A symbol of the multiple dark implications of the post-War period and the tragic consequences of the War on the lives of the survivors, Villa Pontello was converted into a girls' orphanage in 1924.
For several decades its high walls and the surrounding park provided protection but also imposed strictness to dozens of young girls who spent their childhood and teenage years here. The mansion was built by the testamentary disposition of Luigi Pontello, a very skilled and knowledgeable local artisan, who had chosen to donate all his wealth to the construction of a girls' orphanage named after him, after his death.
The external grounds of the villa correspond to the park's extensive area, which contains an original fountain and a small annexed building in the forested area.
The Istituto Pontello opened its doors in May 1928 and soon went from housing 4 to 40 young guests, under the supervision of the Canossian Sisters.
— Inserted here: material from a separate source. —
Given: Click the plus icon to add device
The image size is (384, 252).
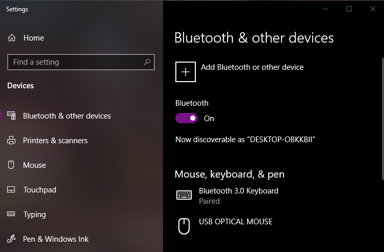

It then closed in 1979 due to the shortage of orphan girls. After being abandoned for some years, the complex became the property of the municipality and its premises were converted into the location of today's 'Museo del '900 e della Grande Guerra'.
Una generazione che era ancora andata a scuola con la carrozza pubblica si trovò sotto il libero cielo in un paesaggio dove nulla era rimasto immutato a parte le nuvole e, in mezzo, al centro di un campo di forze dove si scontravano correnti devastatrici ed esplosioni, stava il minuscolo, fragile corpo dell’uomo.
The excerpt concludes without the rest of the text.